What you need to do: Using the listing below, set down each line from the line containing "Task: Collapse the" through the line containing "This screenshot has height=430, width=912.", both ends included, exactly and with nothing added.

Input for this task:

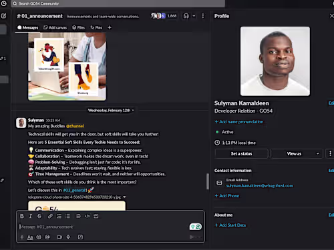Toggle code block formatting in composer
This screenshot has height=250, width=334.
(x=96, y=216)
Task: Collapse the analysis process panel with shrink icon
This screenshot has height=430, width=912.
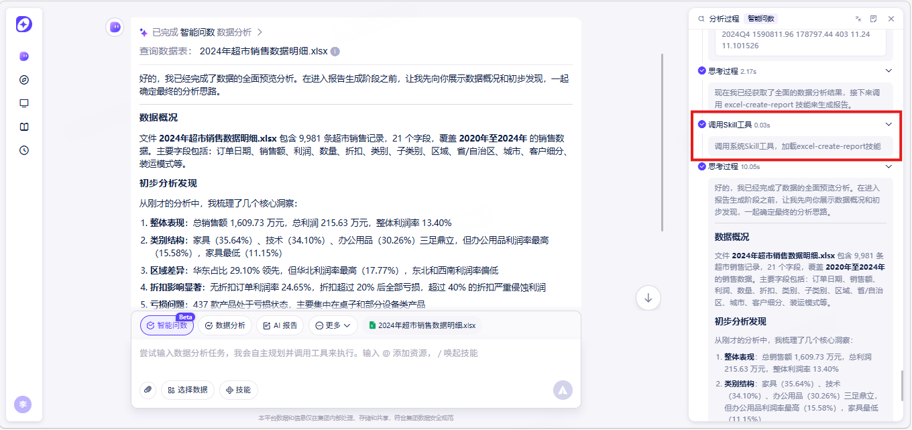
--
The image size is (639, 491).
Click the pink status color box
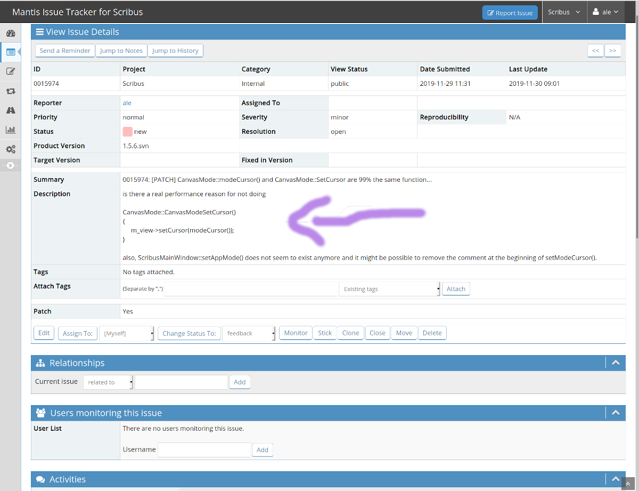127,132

Answer area:
Task: Collapse the analysis process panel with shrink icon
This screenshot has height=430, width=912.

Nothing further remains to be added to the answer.